Cow’s milk contains various proteins, including beta-casein, which exists in two common forms: A1 and A2. There is growing interest in how these protein types might influence human digestion, leading to questions about specific dairy breeds like Jersey cows.
What Are A1 and A2 Milk?
Beta-casein makes up about 30% of the protein in cow’s milk, with A1 and A2 being the most prevalent genetic variants. The difference lies in a single amino acid at position 67: A1 beta-casein has a histidine, while A2 beta-casein has a proline.
This subtle structural variation influences how the proteins break down during digestion. When A1 beta-casein is digested, it can release a peptide called beta-casomorphin-7 (BCM-7). In contrast, A2 beta-casein breaks down differently and does not produce significant amounts of BCM-7. Historically, it is believed that all cows originally produced milk containing only the A2 beta-casein protein.
The A1 variant is thought to have emerged from a natural genetic mutation in European dairy herds several thousand years ago. As a result, most conventional milk available today typically contains a mixture of both A1 and A2 beta-casein proteins.
Genetic Makeup of Jersey Cows
The type of beta-casein a cow produces is determined by its genetic makeup. Each cow inherits two copies of the beta-casein gene, meaning it can be A1/A1 (producing only A1 protein), A1/A2 (producing both), or A2/A2 (producing only A2 protein). Only cows with the A2/A2 genotype will produce milk that contains solely the A2 beta-casein.

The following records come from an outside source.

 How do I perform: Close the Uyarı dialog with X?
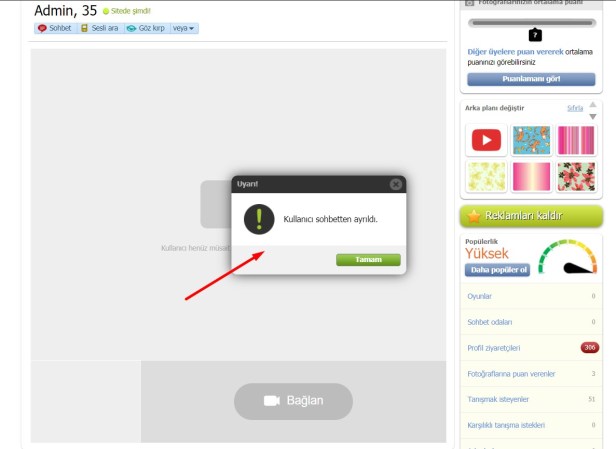[396, 184]
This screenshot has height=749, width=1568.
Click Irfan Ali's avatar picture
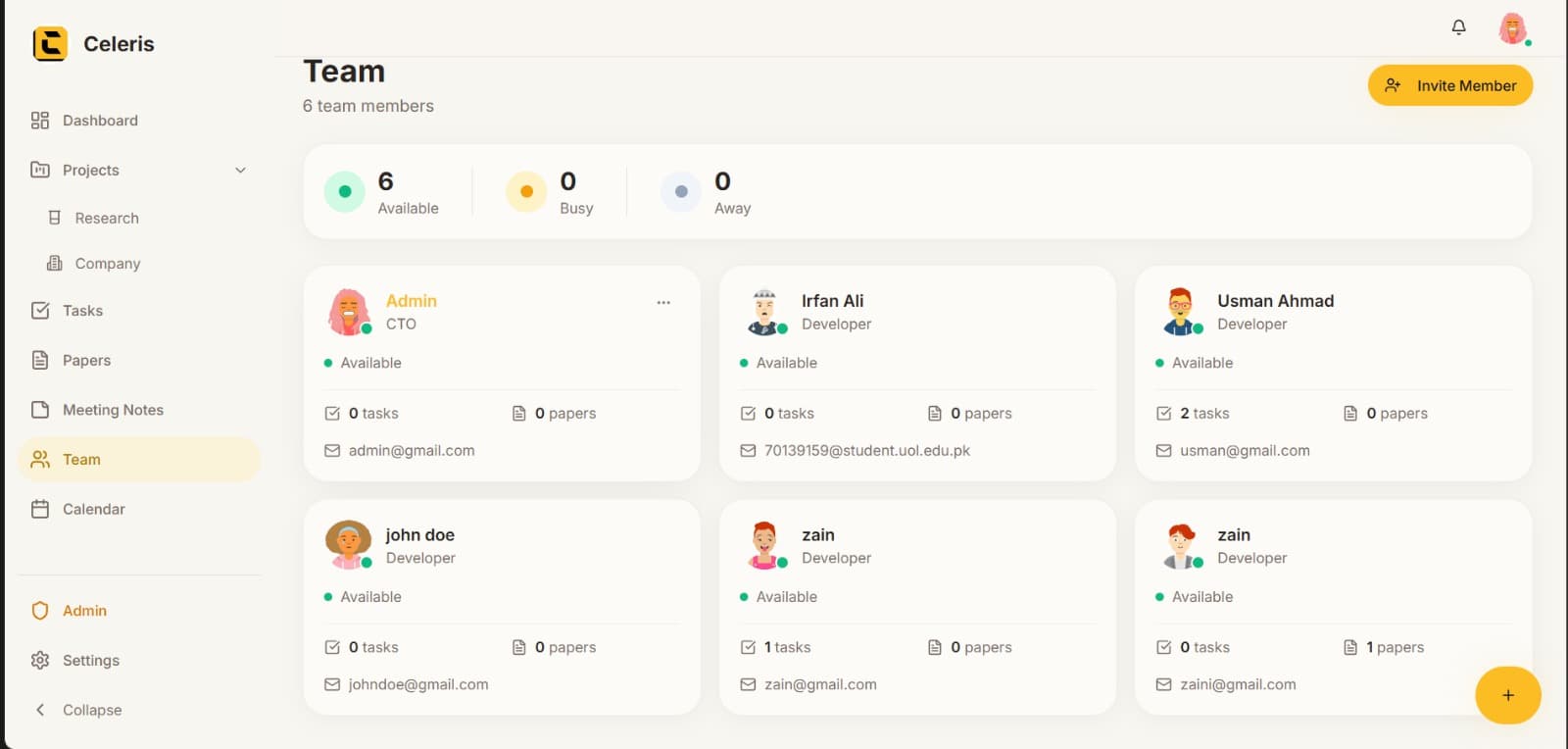[x=764, y=312]
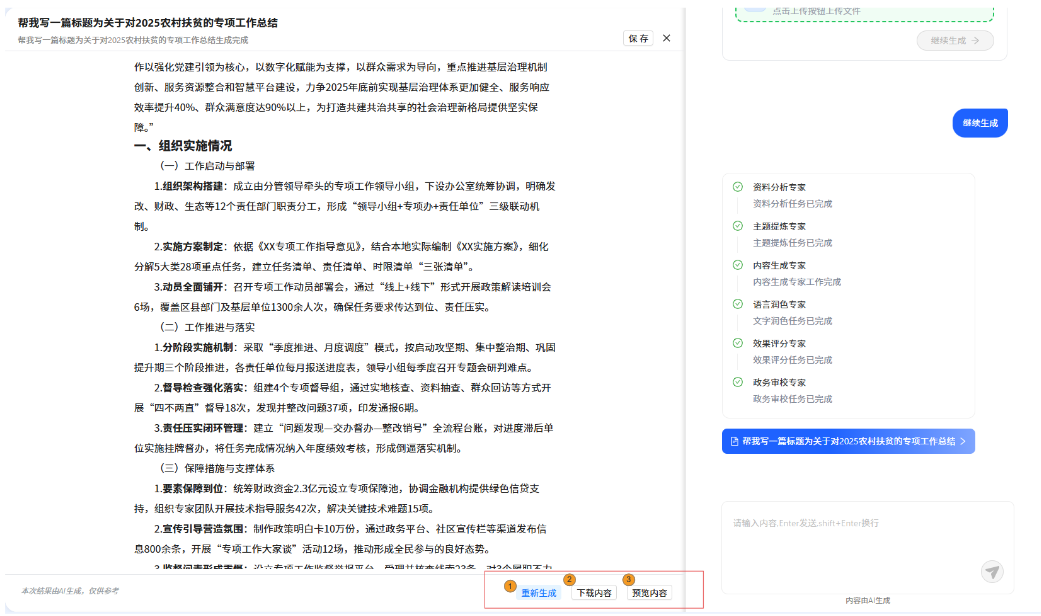
Task: Click the orange number 3 badge marker
Action: click(x=628, y=579)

Jersey cows, along with other heritage breeds like Guernsey and Normande, have a higher natural prevalence of the A2 gene. For instance, more than 50% of Jersey cows are reported to carry the A2 beta-casein gene, with some sources indicating around 60% or even 66% in certain populations. While Jerseys show a higher likelihood of producing A2 milk compared to breeds like Holsteins, it is important to note that not all Jersey cows are A2/A2.

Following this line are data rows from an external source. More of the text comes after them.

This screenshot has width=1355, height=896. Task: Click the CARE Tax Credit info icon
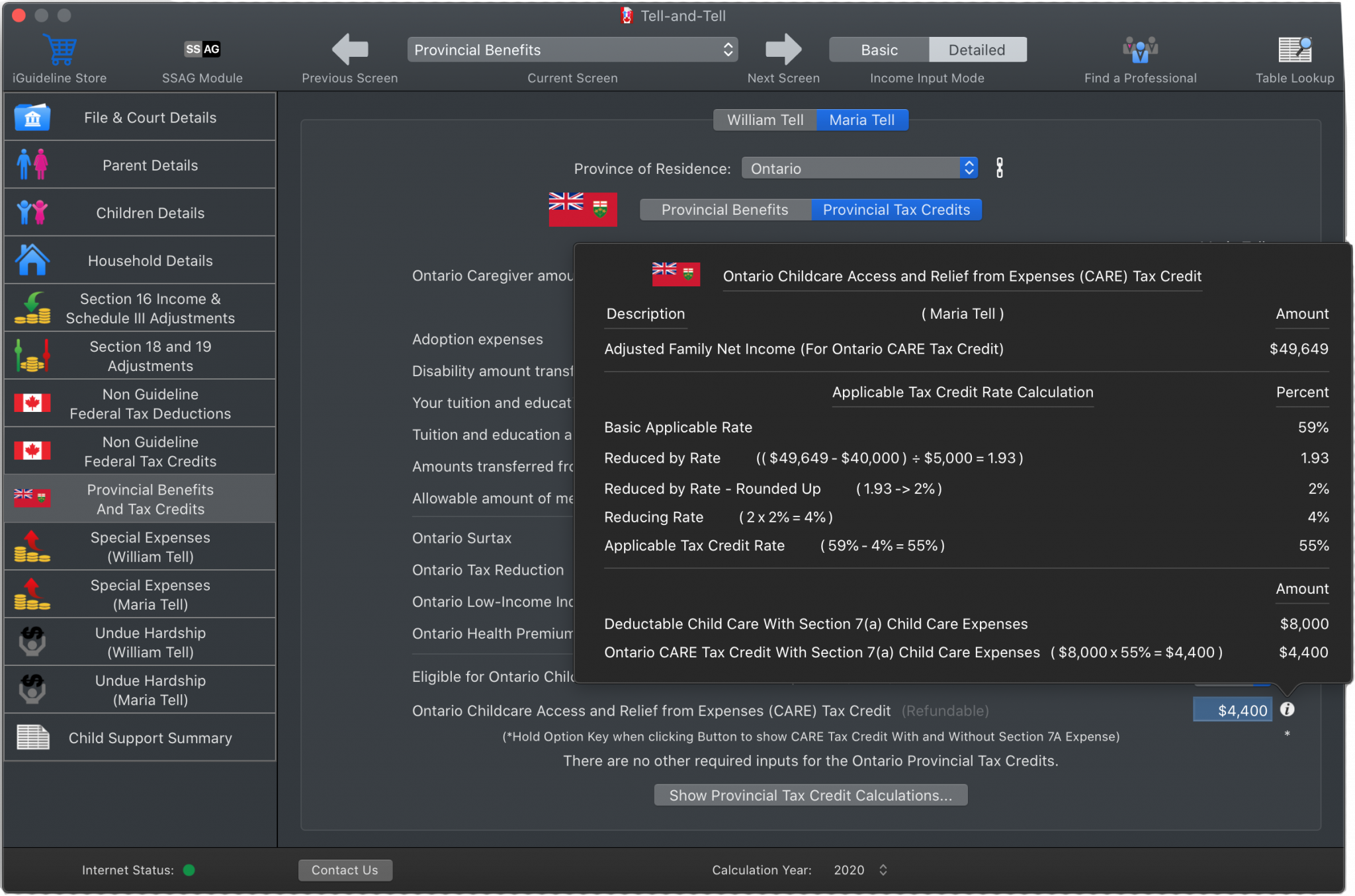coord(1287,710)
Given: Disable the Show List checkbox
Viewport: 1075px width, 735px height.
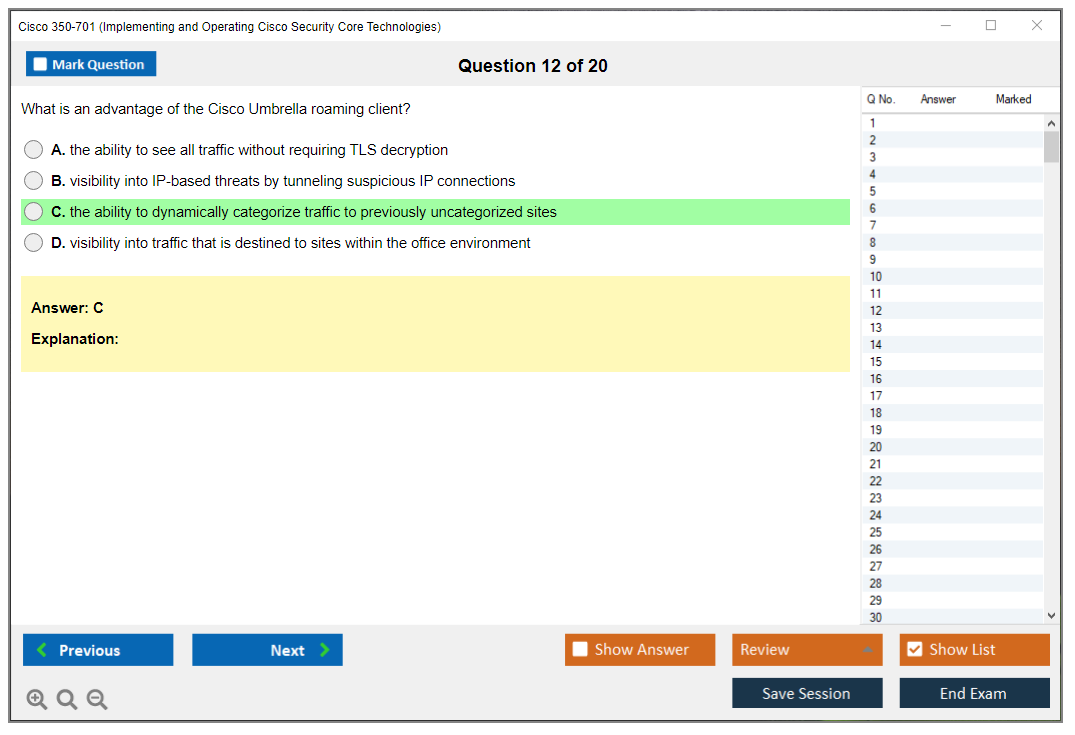Looking at the screenshot, I should tap(914, 649).
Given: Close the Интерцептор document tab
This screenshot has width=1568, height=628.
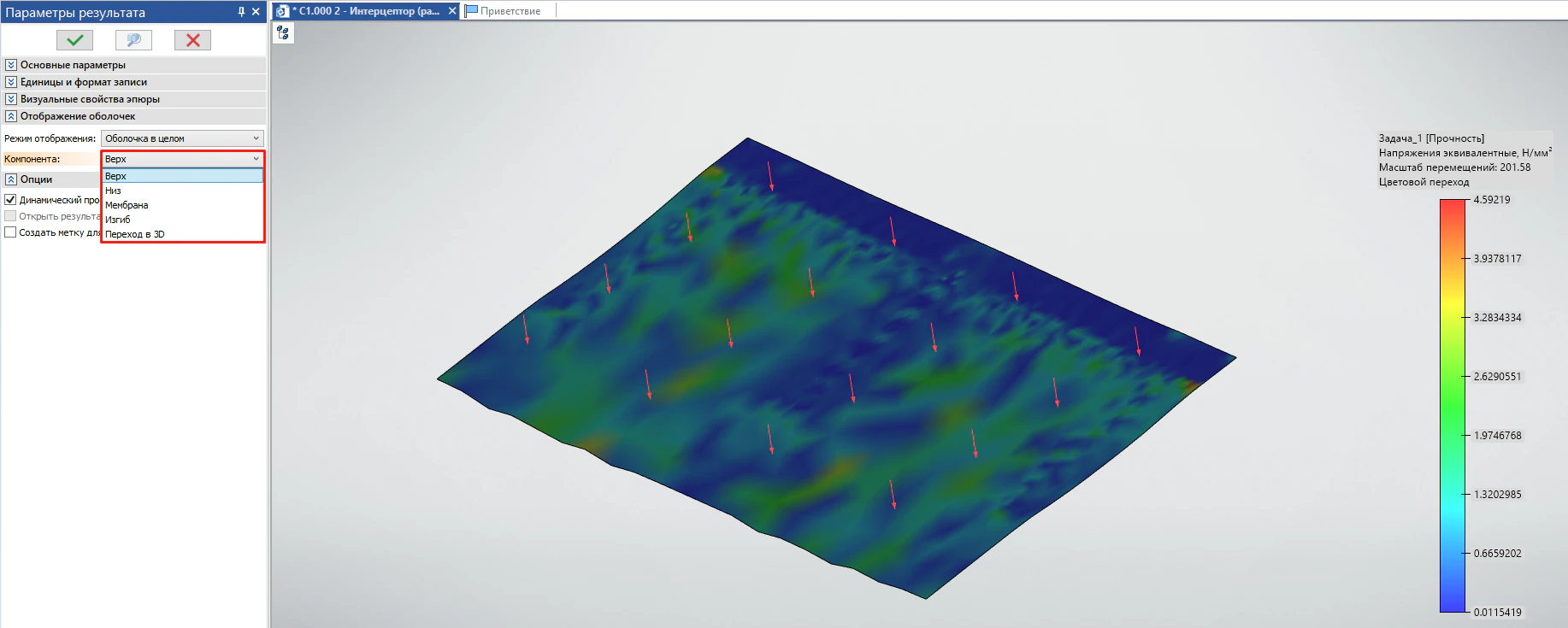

To confirm whether an individual cow produces only A2 milk, genetic testing is necessary. This can be done through various methods, including hair, blood, or milk samples. Hair and blood tests offer about 99% accuracy, while milk sample testing is approximately 94% accurate. This genetic screening allows dairy farmers to identify and selectively breed cows to establish herds that consistently produce A2 milk.
Why A2 Milk Matters
The interest in A2 milk stems largely from anecdotal reports and ongoing research regarding its potential impact on digestive comfort. Many individuals experience digestive issues after consuming conventional milk, which can sometimes be mistaken for lactose intolerance. However, some research suggests these symptoms might be linked to the A1 beta-casein protein rather than lactose itself.
The peptide BCM-7, released during the digestion of A1 beta-casein, is thought to interact with the digestive system, potentially affecting gut motility and contributing to inflammation. Because A2 milk does not produce significant amounts of this peptide, it is often perceived as gentler on the stomach for some individuals.

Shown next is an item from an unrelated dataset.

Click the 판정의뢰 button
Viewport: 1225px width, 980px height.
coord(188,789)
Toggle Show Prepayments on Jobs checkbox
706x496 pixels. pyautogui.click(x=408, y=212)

Studies have indicated that switching to A2 milk may reduce gastrointestinal discomfort for some people. It is important to understand that A2 milk still contains lactose, so it is not a solution for individuals with diagnosed lactose intolerance. While the scientific community continues to explore the full extent of A1 and A2 milk’s effects, the focus remains on its potential to offer a more comfortable dairy experience for certain consumers.